D’autres encore se tournent du côté du site web de l’Agence de consommation en matière financière du Canada, une source de contenu éducatif intéressant selon elle autant pour les employeurs que pour les employés.
La plupart du temps, constate-t-elle, l’accompagnement en finance personnelle offert en entreprise concerne la préparation à la retraite. Loin d’elle l’idée de le décourager, elle invite plutôt les organisations à épauler les membres de leur équipe à d’autres moments clés de leur vie, comme l’achat d’une première propriété.

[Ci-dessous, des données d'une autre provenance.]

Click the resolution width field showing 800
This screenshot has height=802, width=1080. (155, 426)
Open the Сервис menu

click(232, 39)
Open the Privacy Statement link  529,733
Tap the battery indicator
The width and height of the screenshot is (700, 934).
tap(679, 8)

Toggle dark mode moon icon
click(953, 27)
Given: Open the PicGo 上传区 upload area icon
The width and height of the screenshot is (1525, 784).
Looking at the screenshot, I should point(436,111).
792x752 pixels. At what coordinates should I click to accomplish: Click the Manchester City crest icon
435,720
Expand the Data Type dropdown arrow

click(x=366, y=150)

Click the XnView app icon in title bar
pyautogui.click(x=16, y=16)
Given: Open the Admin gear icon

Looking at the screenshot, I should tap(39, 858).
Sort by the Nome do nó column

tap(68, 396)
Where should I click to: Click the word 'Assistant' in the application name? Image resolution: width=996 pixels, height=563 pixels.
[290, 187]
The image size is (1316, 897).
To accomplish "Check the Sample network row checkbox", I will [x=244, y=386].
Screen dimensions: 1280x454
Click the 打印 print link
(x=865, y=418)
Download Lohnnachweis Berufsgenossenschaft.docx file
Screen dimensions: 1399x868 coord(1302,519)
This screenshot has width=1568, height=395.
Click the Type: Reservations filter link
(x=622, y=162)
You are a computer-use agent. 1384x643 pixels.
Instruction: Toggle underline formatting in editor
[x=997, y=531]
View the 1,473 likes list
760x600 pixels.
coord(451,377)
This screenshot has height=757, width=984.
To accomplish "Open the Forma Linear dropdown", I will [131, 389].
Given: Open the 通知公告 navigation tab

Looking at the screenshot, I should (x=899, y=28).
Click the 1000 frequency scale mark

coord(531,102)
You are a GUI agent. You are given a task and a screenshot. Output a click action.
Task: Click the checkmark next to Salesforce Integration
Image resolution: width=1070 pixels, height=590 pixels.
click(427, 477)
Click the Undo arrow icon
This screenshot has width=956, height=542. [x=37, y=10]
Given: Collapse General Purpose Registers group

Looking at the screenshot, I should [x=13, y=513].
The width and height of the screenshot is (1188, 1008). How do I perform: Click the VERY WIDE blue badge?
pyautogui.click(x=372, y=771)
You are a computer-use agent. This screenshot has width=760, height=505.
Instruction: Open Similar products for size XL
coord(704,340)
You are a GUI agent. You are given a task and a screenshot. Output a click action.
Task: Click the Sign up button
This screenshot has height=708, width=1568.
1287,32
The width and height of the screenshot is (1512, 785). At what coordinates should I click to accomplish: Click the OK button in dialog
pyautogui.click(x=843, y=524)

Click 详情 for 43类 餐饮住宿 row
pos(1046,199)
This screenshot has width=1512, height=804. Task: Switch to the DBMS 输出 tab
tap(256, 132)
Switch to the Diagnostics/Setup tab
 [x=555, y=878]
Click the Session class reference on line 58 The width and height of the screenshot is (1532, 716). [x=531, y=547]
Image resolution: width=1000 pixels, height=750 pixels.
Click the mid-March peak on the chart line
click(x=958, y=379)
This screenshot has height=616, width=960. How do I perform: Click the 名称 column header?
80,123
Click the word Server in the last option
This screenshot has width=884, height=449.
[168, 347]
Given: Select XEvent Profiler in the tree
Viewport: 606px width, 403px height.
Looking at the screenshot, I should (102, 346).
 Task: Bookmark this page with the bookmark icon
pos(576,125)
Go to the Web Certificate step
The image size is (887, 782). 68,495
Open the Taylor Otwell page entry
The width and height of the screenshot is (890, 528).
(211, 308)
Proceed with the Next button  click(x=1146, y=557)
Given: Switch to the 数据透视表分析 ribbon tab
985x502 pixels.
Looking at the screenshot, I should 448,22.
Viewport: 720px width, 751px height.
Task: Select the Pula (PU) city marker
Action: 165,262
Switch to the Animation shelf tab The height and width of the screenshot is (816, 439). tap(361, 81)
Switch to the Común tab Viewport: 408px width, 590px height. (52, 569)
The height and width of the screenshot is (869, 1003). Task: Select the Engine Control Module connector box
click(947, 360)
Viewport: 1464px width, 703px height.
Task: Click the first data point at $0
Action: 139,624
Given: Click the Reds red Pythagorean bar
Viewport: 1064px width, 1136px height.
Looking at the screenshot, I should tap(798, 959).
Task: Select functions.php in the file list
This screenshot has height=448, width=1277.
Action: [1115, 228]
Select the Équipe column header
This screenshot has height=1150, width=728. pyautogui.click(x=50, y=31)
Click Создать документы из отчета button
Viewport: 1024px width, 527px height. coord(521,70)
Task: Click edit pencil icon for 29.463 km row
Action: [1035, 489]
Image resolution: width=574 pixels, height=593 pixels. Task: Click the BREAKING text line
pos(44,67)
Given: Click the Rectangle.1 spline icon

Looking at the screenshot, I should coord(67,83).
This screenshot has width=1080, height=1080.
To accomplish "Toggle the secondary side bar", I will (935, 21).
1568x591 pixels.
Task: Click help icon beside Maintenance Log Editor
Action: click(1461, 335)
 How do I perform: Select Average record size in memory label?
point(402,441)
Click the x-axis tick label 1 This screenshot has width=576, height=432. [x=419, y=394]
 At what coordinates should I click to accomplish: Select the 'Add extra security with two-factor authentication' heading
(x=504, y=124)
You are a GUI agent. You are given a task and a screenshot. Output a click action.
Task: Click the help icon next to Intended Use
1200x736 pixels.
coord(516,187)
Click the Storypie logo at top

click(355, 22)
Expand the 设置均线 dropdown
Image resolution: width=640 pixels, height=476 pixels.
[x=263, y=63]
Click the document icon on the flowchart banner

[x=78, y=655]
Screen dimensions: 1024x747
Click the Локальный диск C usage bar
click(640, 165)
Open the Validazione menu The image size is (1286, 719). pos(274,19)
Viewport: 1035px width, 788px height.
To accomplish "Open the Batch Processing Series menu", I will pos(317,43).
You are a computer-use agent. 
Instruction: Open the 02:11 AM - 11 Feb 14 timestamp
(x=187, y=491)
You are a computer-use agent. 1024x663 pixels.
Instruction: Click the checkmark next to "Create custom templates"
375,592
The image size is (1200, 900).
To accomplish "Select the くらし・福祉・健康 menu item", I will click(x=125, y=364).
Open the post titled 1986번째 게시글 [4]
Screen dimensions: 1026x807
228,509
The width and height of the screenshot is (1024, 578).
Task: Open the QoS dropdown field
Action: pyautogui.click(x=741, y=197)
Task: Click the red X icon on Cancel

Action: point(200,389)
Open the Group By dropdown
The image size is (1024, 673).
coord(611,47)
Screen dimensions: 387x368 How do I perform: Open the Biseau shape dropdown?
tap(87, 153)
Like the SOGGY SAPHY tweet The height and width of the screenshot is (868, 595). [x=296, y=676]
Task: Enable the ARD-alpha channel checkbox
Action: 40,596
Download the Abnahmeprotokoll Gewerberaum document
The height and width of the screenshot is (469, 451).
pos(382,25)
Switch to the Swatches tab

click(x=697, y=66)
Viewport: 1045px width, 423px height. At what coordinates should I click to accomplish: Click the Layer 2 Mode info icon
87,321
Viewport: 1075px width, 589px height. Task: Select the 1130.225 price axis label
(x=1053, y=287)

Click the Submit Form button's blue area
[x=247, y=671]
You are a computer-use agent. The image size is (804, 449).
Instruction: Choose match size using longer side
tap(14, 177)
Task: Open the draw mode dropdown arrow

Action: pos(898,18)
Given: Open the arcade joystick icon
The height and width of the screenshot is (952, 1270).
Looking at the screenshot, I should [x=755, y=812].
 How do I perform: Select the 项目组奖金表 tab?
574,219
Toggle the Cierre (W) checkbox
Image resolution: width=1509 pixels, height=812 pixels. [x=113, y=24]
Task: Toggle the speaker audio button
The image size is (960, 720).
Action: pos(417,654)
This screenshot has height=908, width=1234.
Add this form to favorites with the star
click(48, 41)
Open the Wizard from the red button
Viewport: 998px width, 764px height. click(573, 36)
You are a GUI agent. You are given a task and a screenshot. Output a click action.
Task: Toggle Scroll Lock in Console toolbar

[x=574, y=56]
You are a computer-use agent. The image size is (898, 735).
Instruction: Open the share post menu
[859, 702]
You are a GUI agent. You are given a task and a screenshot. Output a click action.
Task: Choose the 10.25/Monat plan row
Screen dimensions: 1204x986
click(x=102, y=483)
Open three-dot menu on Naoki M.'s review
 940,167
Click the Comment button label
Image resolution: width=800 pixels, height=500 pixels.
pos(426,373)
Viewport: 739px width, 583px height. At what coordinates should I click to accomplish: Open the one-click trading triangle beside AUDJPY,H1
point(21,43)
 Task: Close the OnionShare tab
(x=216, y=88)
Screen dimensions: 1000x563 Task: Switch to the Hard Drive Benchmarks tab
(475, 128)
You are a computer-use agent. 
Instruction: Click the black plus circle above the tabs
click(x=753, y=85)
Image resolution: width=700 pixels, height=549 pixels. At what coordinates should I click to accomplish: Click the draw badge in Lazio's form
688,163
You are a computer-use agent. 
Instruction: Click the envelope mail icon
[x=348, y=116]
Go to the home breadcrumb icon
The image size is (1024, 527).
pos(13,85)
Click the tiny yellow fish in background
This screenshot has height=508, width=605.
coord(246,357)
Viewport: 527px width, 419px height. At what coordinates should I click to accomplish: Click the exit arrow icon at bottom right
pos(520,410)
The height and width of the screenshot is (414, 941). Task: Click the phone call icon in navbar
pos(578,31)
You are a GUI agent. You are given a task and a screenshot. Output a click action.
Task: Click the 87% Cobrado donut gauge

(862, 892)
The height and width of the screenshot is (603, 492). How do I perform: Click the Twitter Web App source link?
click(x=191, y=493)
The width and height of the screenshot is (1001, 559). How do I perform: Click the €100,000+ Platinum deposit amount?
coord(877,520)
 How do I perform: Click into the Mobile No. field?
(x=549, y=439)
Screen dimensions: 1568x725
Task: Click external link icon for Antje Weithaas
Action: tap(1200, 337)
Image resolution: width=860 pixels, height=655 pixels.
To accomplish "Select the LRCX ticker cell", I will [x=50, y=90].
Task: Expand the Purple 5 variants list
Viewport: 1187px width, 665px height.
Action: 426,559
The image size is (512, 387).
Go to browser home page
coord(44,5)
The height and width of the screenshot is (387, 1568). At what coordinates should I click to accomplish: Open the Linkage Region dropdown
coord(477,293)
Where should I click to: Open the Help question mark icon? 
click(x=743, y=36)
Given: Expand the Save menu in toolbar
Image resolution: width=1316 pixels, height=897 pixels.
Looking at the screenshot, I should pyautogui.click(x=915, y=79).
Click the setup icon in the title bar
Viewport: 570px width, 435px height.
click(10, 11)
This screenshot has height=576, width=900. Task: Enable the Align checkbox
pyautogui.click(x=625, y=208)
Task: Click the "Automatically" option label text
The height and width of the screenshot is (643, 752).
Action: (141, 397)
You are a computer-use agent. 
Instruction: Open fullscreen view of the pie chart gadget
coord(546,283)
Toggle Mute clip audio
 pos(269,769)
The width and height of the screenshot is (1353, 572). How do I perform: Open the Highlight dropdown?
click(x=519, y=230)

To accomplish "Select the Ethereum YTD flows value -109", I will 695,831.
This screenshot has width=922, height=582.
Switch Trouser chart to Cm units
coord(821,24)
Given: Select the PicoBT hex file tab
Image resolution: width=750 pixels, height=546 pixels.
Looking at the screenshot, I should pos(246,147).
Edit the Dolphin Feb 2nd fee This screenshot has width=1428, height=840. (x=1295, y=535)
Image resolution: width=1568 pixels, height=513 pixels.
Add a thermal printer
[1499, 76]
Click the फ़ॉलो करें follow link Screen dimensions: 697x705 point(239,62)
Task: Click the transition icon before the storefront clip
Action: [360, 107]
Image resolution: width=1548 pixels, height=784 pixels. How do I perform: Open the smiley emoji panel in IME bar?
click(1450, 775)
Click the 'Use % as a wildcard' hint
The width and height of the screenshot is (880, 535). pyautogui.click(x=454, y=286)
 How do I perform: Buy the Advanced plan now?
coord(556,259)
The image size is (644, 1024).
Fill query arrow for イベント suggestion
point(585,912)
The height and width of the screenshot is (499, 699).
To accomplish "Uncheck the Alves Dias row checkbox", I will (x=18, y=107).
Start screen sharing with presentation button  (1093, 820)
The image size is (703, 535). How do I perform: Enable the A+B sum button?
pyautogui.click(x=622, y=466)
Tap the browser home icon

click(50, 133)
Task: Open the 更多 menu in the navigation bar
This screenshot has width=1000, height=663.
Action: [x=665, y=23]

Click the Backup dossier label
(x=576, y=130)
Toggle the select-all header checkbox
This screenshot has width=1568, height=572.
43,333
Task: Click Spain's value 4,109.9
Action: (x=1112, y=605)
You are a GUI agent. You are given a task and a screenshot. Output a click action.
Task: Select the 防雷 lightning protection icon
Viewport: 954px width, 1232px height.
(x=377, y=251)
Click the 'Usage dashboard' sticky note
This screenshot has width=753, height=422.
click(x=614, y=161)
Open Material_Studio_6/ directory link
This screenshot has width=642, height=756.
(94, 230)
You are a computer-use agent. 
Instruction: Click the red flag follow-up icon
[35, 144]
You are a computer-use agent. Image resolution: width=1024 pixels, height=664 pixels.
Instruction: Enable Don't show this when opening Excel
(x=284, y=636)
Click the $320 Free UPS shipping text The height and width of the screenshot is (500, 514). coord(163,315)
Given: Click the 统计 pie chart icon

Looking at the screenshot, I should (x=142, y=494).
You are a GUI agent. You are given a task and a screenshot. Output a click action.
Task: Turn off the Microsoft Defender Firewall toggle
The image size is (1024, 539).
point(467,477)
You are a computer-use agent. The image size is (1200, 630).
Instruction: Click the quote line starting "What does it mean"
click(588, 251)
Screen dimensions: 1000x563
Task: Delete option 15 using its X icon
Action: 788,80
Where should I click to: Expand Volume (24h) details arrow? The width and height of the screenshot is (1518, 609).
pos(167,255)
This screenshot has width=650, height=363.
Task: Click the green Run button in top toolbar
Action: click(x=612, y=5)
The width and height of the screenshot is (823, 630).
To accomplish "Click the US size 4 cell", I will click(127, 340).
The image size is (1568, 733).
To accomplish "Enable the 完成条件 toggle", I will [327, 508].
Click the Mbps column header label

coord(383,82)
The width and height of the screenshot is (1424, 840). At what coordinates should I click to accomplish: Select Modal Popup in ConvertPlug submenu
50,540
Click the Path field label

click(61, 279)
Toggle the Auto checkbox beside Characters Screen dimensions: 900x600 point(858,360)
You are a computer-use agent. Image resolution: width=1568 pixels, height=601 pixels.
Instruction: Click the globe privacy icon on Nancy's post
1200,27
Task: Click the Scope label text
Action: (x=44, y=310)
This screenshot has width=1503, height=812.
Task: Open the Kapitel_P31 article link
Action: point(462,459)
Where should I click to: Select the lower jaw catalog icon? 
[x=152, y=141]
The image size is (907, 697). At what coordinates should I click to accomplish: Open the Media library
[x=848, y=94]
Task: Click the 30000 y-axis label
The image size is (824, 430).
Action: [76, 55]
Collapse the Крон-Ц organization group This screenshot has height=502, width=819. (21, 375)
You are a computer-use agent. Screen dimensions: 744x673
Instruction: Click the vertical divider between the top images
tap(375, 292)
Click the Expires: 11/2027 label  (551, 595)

Elle suggère également aux employeurs de valoriser leur rémunération globale avec l’aide d’un planificateur financier. Non seulement cela permettra aux travailleurs de mieux comprendre ce à quoi ils ont droit, mais aussi de fidéliser ceux qui seraient appâtés par un autre poste sur la seule base d’un salaire plus alléchant.
«Peut-être que la personne décidera tout de même d’accepter l’autre offre, même si elle a une moins grande contribution à son épargne-retraite, mais au moins elle fera un choix conscient.»
En développant les connaissances financières de son personnel, l’employeur parviendra à la fois à diminuer son niveau de stress, mais aussi à le fidéliser.
«Dans les dernières années, il y a eu la mode des cours de yoga et celle des tables de baby-foot. Maintenant, aidons nos employés à avoir de saines habitudes financières. Quand ils seront au travail, ils n’auront pas la tête embrouillée par leurs défis», estime la dirigeante.